Find every line containing "Factory" in the records below and report the tally as a bare number.

--- START ---

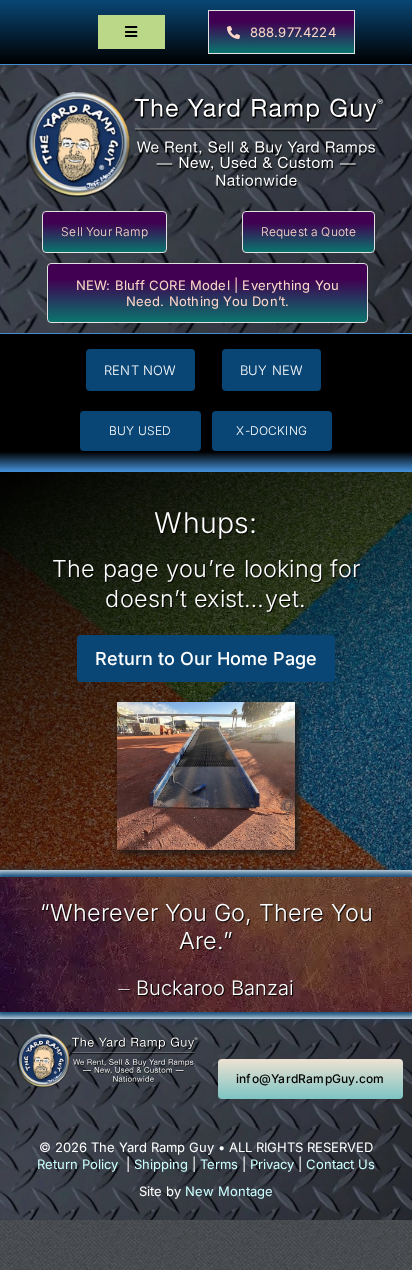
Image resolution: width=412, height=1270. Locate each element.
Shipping (161, 1164)
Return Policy (77, 1164)
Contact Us (340, 1164)
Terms (219, 1164)
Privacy (272, 1164)
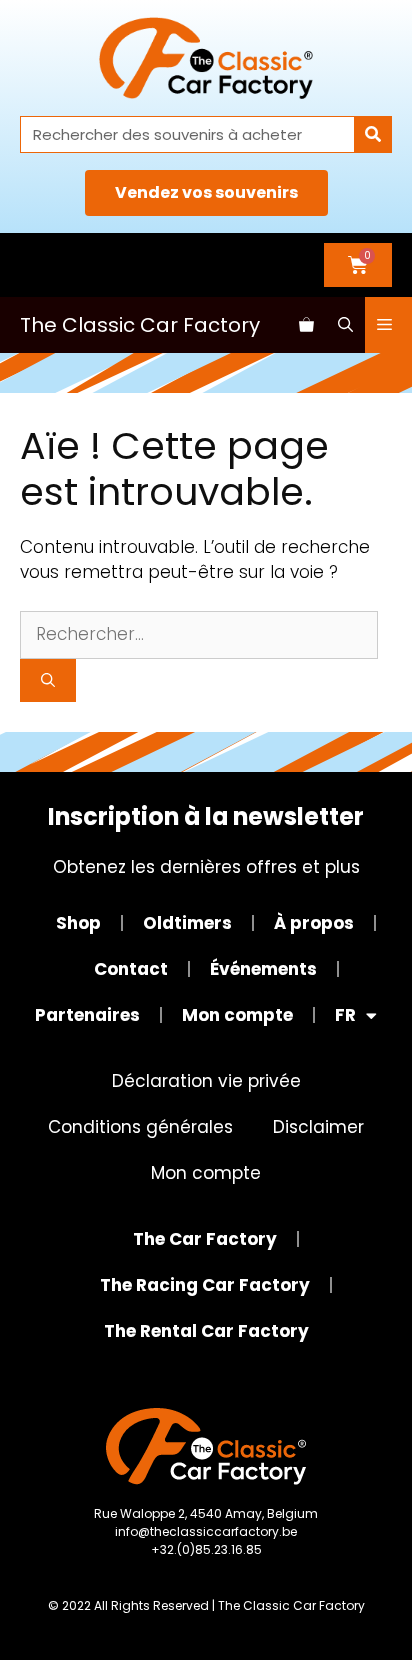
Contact (131, 969)
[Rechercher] (372, 134)
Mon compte (237, 1015)
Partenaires (87, 1015)
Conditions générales (140, 1127)
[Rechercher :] (199, 634)
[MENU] (388, 325)
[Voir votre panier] (306, 325)
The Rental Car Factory (206, 1331)
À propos (314, 923)
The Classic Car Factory (140, 325)
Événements (263, 969)
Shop (78, 923)
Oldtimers (187, 923)
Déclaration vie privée (206, 1081)
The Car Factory (205, 1239)
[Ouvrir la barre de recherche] (345, 325)
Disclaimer (318, 1127)
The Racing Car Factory (205, 1285)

--- END ---

TASK OUTPUT — 4